Depuis la sortie de Crimson Desert ce 19 mars dernier, l’ensemble de l’industrie du jeu vidéo se tourne vers la Corée et ses k-games, qui semble être la nouvelle poule aux œufs d’or de l’industrie.
Crimson Desert n’est pas qu’un jeu. C’est un signal destiné à faire réagir l’entièreté de l’industrie vidéoludique. Quand Pearl Abyss a finalement livré son action-RPG en monde ouvert après des années d’attente et de revirements, la communauté internationale a retenu son souffle. La Corée du Sud a prouvé qu’elle pouvait jouer dans la cour des grands. Mais le studio de Black Desert Online n’est pas seul. Derrière lui, toute une génération de développeurs coréens frappe à la porte du marché mondial avec des ambitions clairement affichées. Ils souhaitent mettre sur pied des AAA rivalisant avec les meilleurs jeux occidentaux. Tour d’horizon des k-games qui méritent vraiment votre attention.

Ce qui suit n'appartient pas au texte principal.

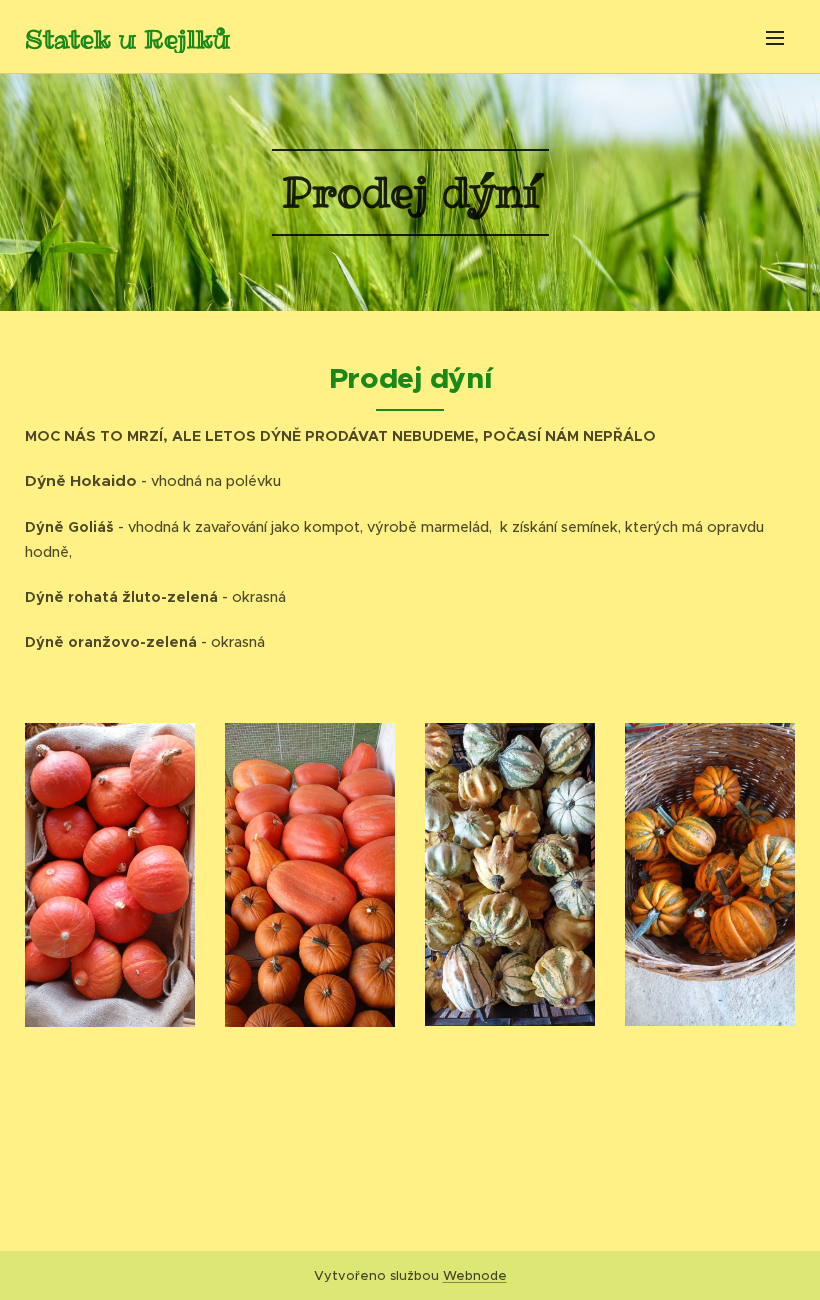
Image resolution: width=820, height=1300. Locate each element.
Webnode (475, 1275)
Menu (775, 37)
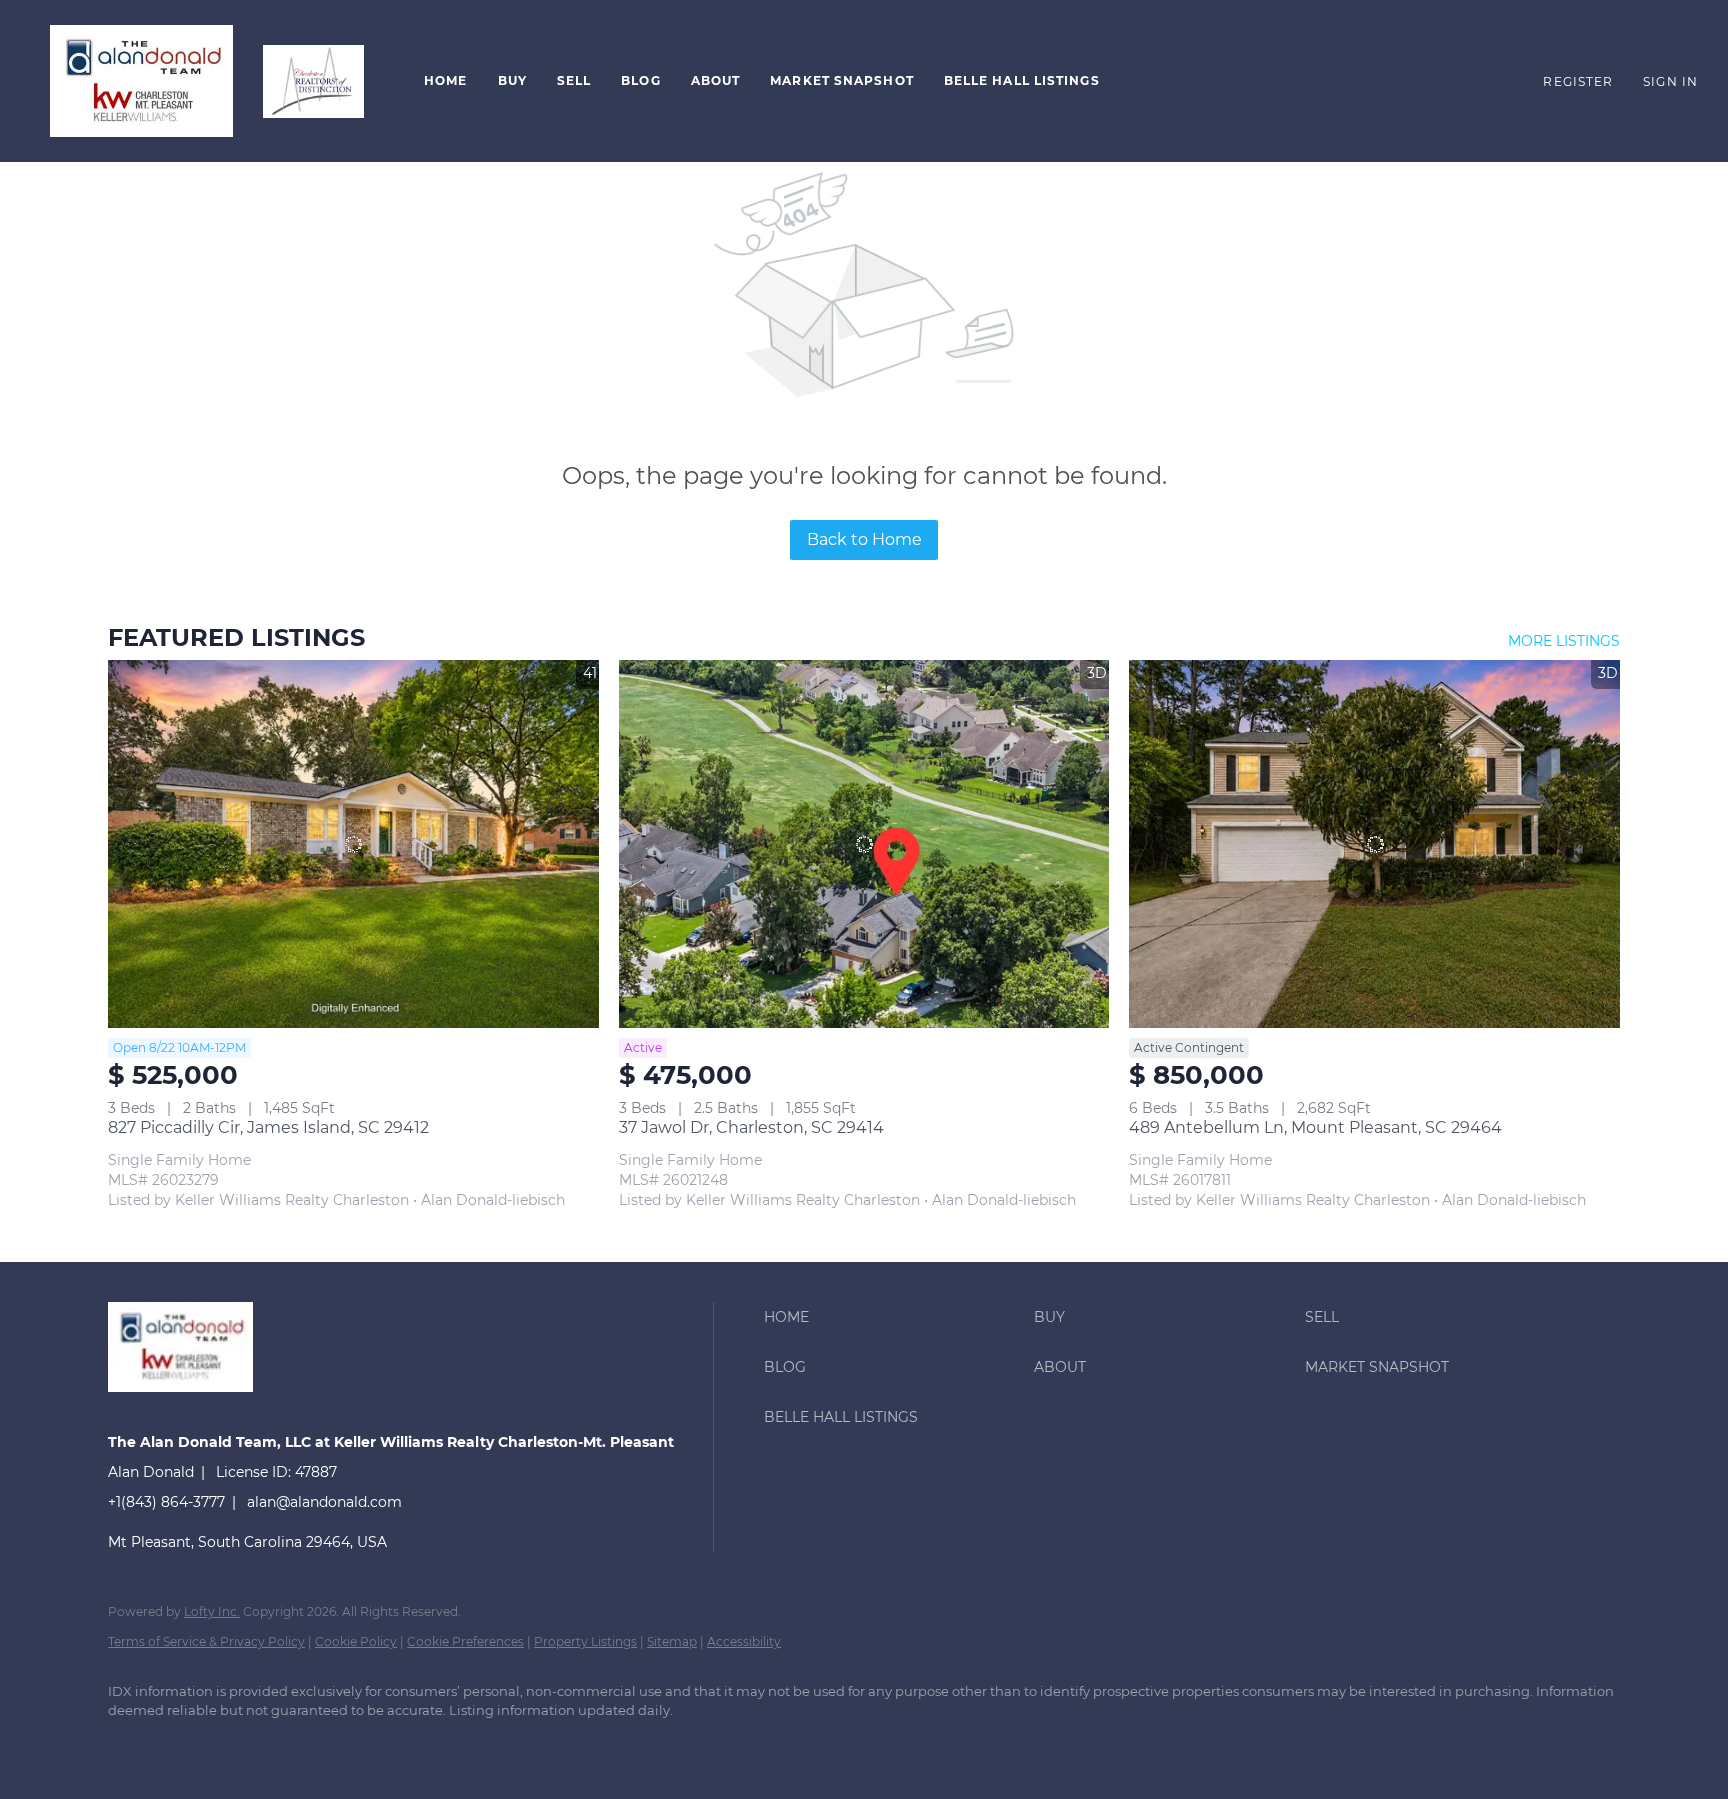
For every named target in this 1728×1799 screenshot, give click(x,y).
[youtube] (364, 1745)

Les « k-games » : du MMO au jeu solo
Pendant des années, la Corée du Sud s’est imposée comme un pays maître en matière de jeux massivement multijoueur (MMO). Nexon, NCsoft ou Netmarble, l’ensemble de ces studios ont mis sur pied durant des années des MMO. Ces derniers disposaient souvent d’un modèle économique très agressif qui rebutait les joueurs non initiés, c’est-à-dire bien souvent les joueurs occidentaux. C’est Stellar Blade, arrivé en 2024, qui a mis un réel coup de pied dans la fourmilière en trouvant un public au-delà des frontières coréennes. Remarquable graphiquement, le jeu avait fait passer un message clair : les « k-games » ne se cantonnent plus au MMO.
Woochi the Wayfarer : un « The Witcher » à la coréenne ?
C’est sûrement un des projets les plus excitants de cette nouvelle vague émergente. Woochi the Wayfarer est un k-games d’action-aventure proposant une expérience exclusivement solo. L’aventure prendra place durant l’ère Joseon, une période historique de la Corée, et y ajoutera des aspects de dark fantasy. La bande-son promet d’être géniale puisque c’est Jung Jae-il, le musicien à l’origine des musiques de Parasite et de Squid Game, qui s’en occupera.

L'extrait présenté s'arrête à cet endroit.